Vassar has since 1861 been a bold and pioneering institution of higher education. It is a place that aspires to set the bar for the liberal arts and demonstrate the very best environment in which to work, study and live. We know from decades of research that the culture of an organization matters to the quality of learning, and hence, I take great interest in how each of us influences the social and intellectual fabric of this place we and our alumnae/i have called home.
Last week’s event in which students chanted at an invited speaker was unacceptable. The student leadership had committed to upholding our practices of peaceful protest, including not disrupting the speaker. They broke that promise. Furthermore, protestors chose a chant that can be understood to be calling for the eradication of the State of Israel and is highly intimidating to Israelis and Jews, and directed it to an Israeli speaker discussing his perspective on Indigenous Jews. In the days following the incident, I have spent time speaking with and learning from students, faculty, alumnae/i and experts in the field, and I now believe the use of the chant—in this way, directed at this speaker—crossed the line into anti-Semitism. We have begun our adjudication processes, which by federal law are confidential.

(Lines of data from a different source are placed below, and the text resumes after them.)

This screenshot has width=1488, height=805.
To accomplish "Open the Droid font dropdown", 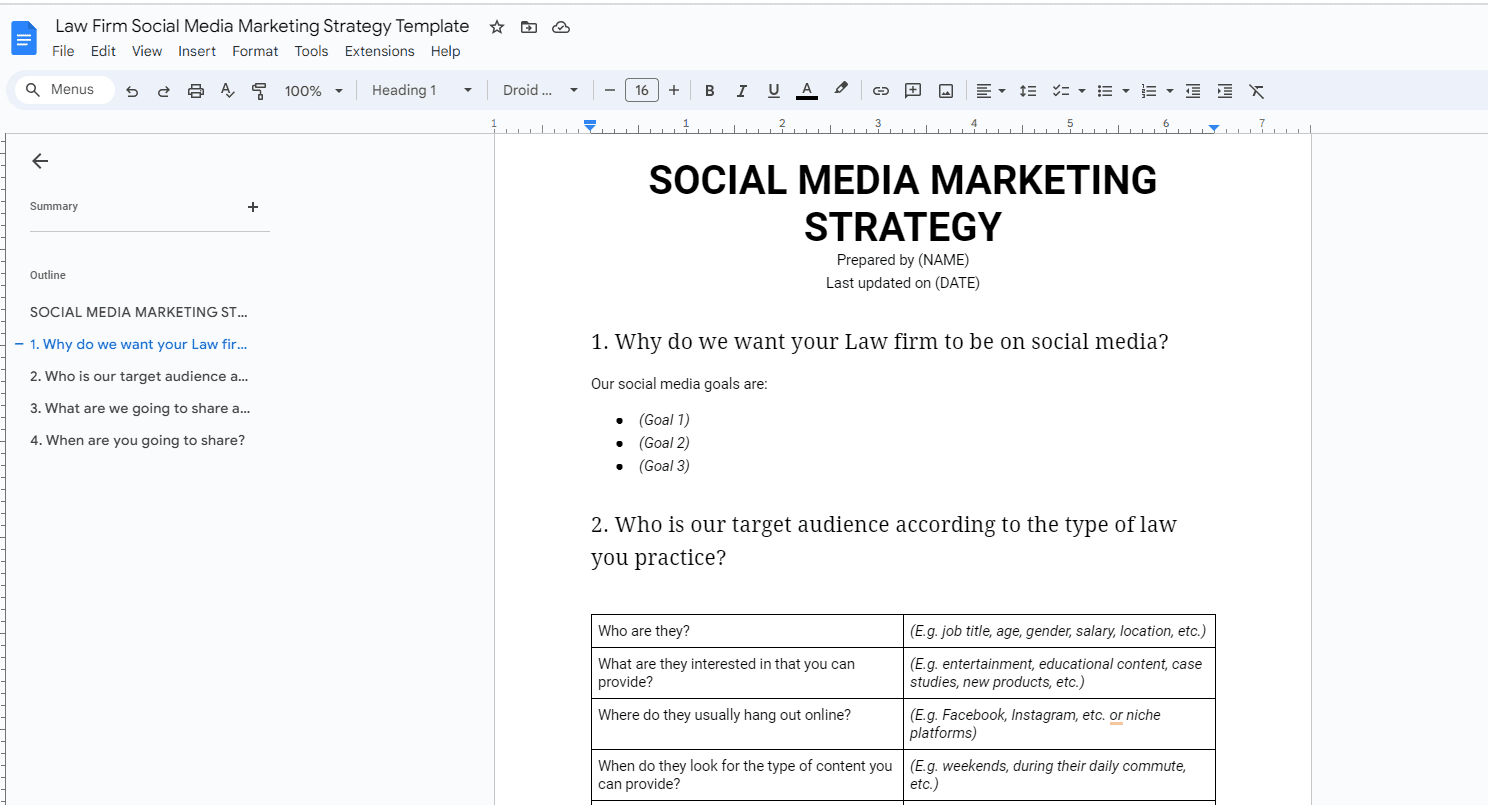I will tap(540, 91).
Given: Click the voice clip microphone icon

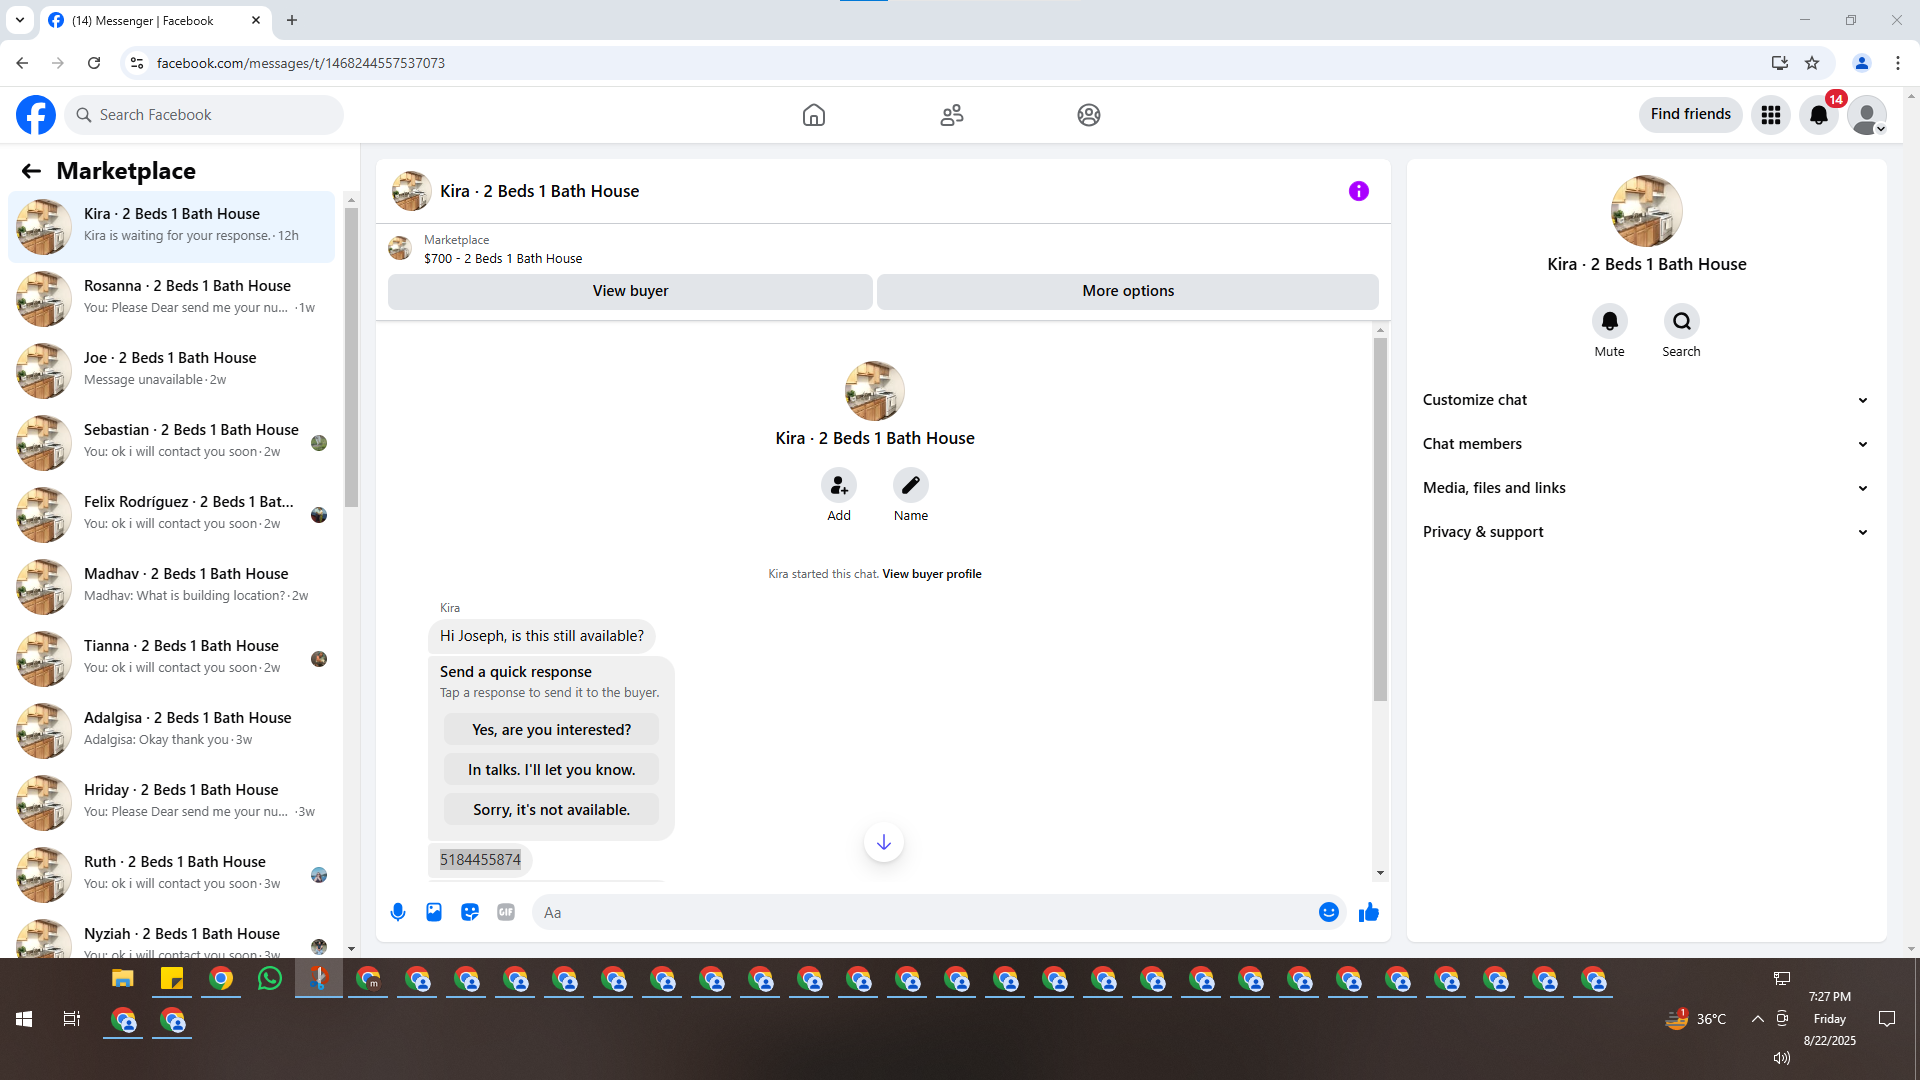Looking at the screenshot, I should (398, 912).
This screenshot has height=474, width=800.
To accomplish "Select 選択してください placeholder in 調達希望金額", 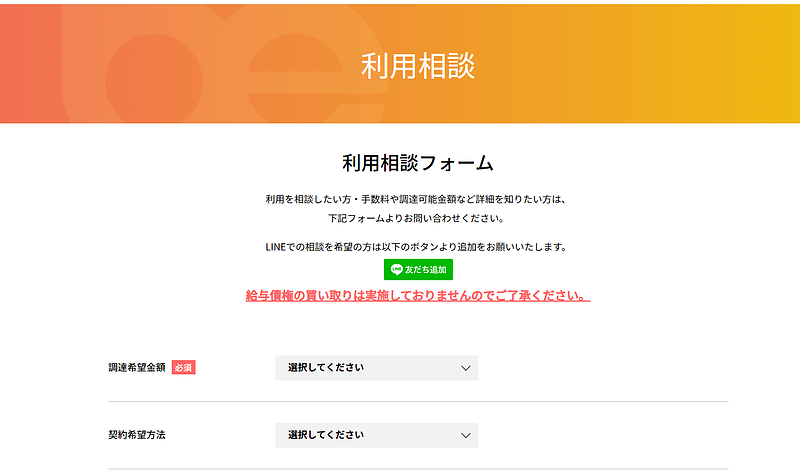I will click(x=326, y=368).
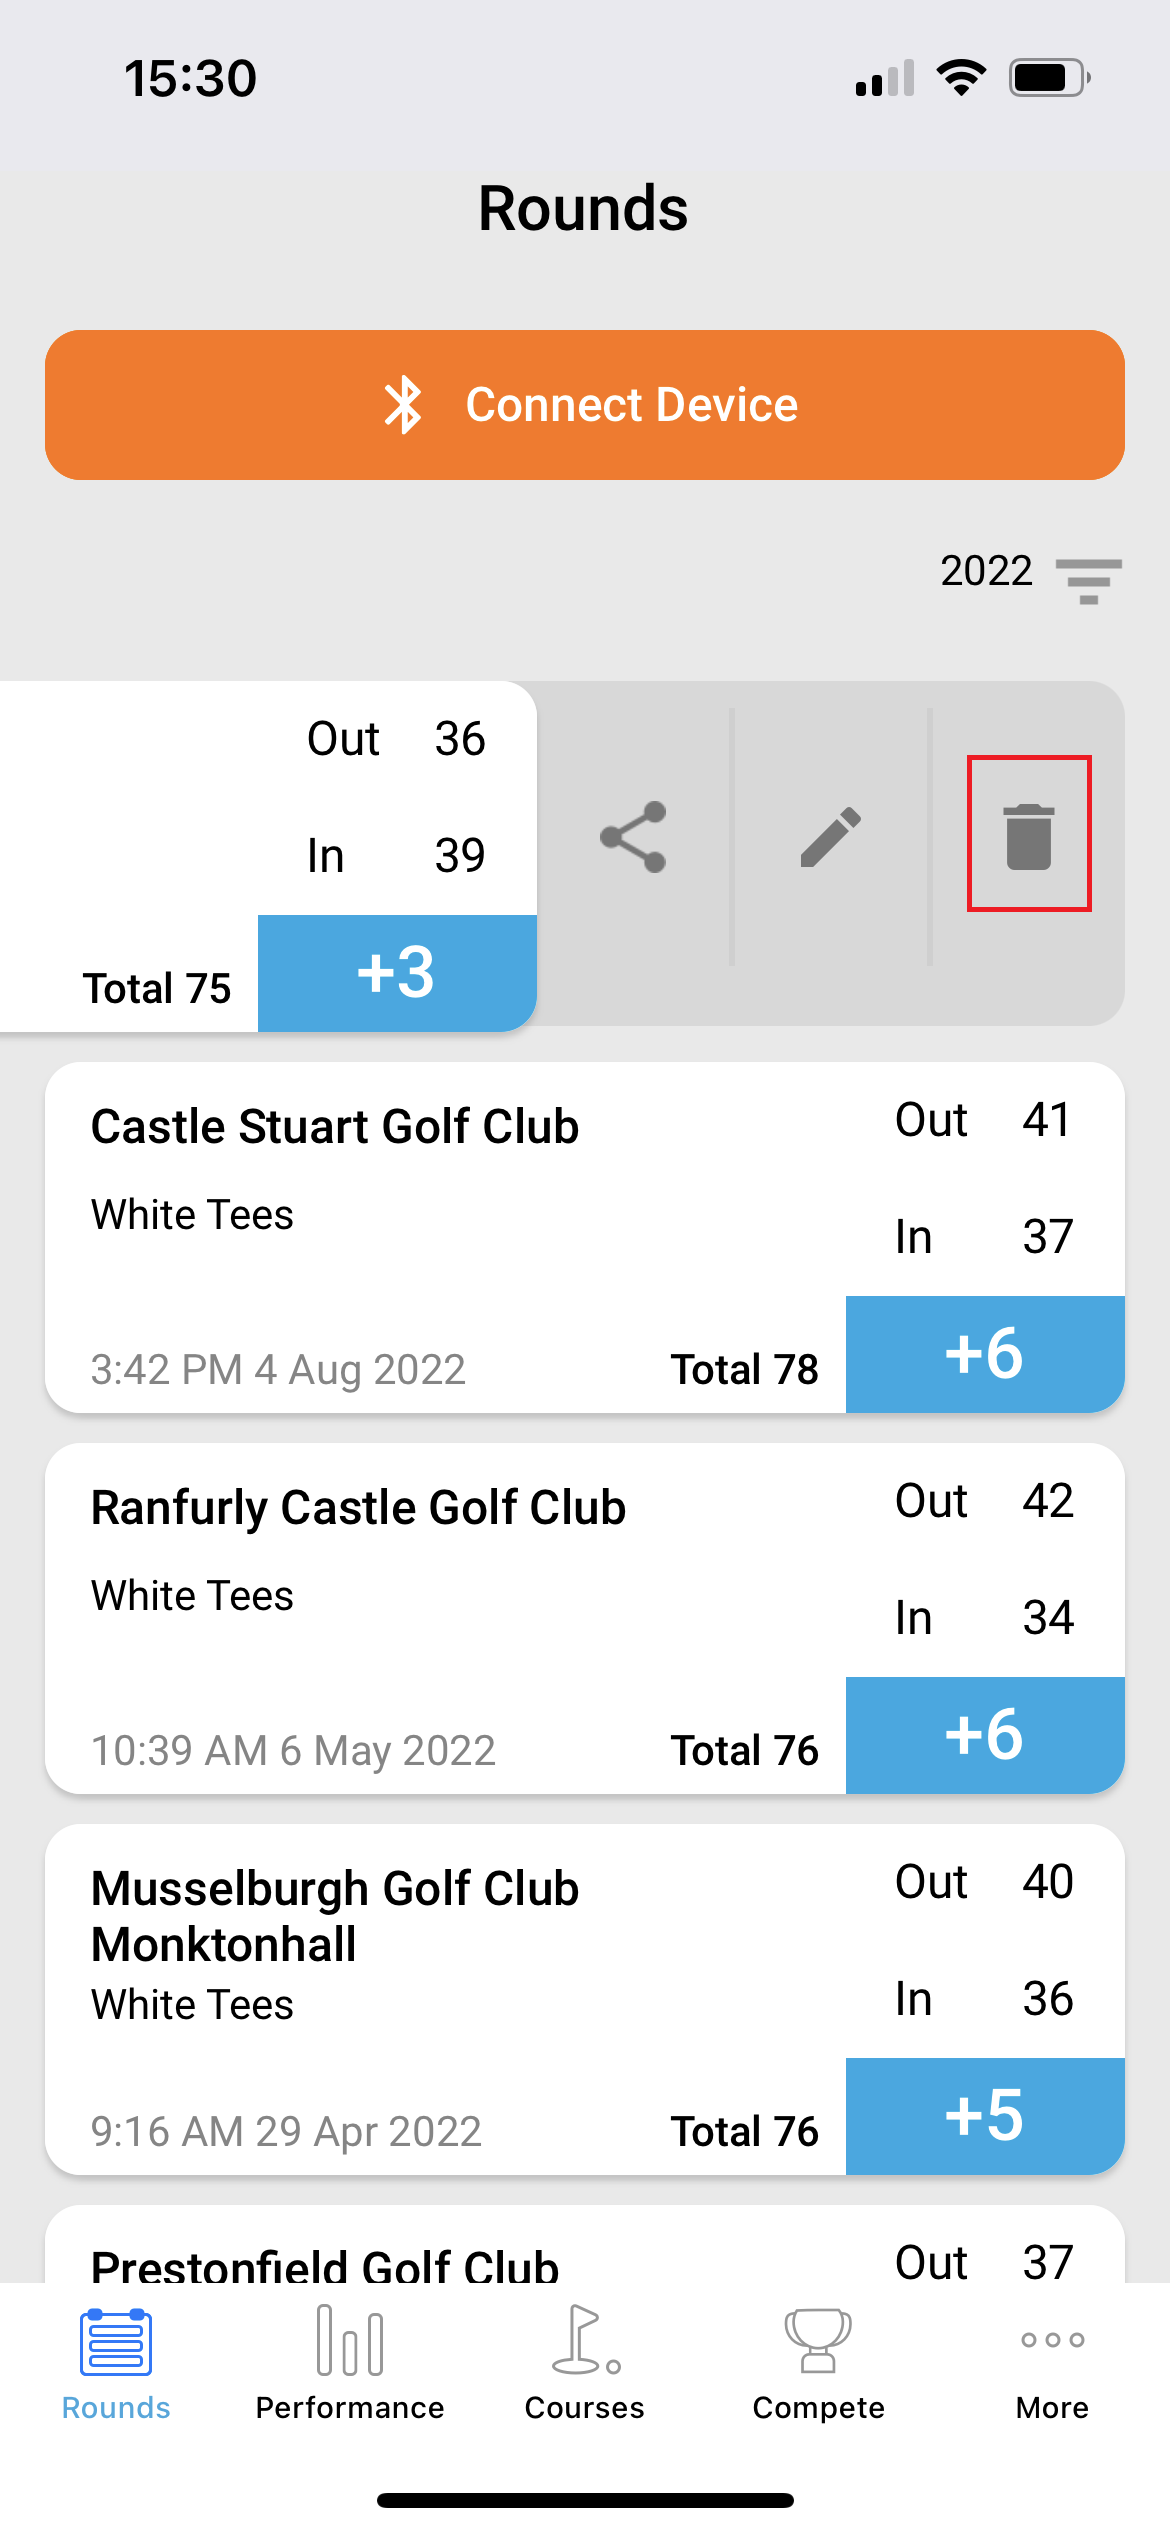This screenshot has height=2532, width=1170.
Task: Tap the Total 76 on Ranfurly round
Action: (x=744, y=1751)
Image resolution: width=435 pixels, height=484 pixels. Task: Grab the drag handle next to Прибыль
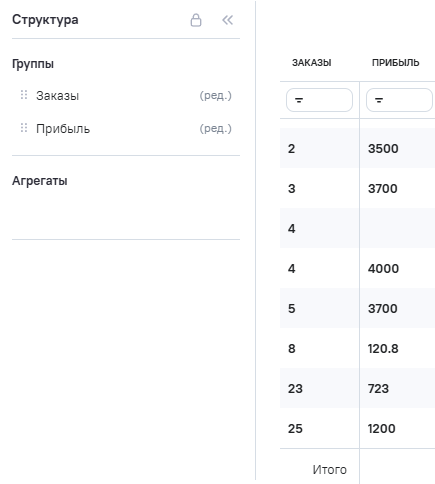pos(24,128)
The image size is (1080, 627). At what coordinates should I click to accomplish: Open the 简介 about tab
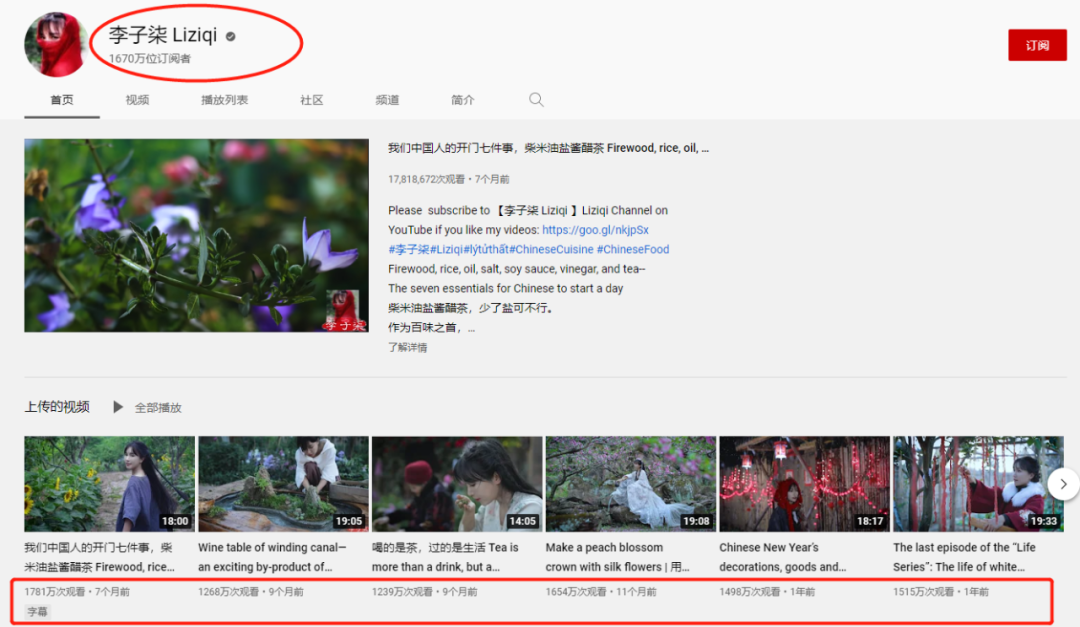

On this campus, we do not tolerate anti-Semitism, hate speech or discrimination of any kind. I am grateful that after the 15-minute disruption, the invited speaker was able to continue and deliver his presentation to an engaged audience of students, faculty and administrators.
To sustain the intellectual community that is Vassar, we support an environment and structures in which free speech flourishes. Even controversial discussions will best confer learning and understanding when they are free from discrimination of all kinds.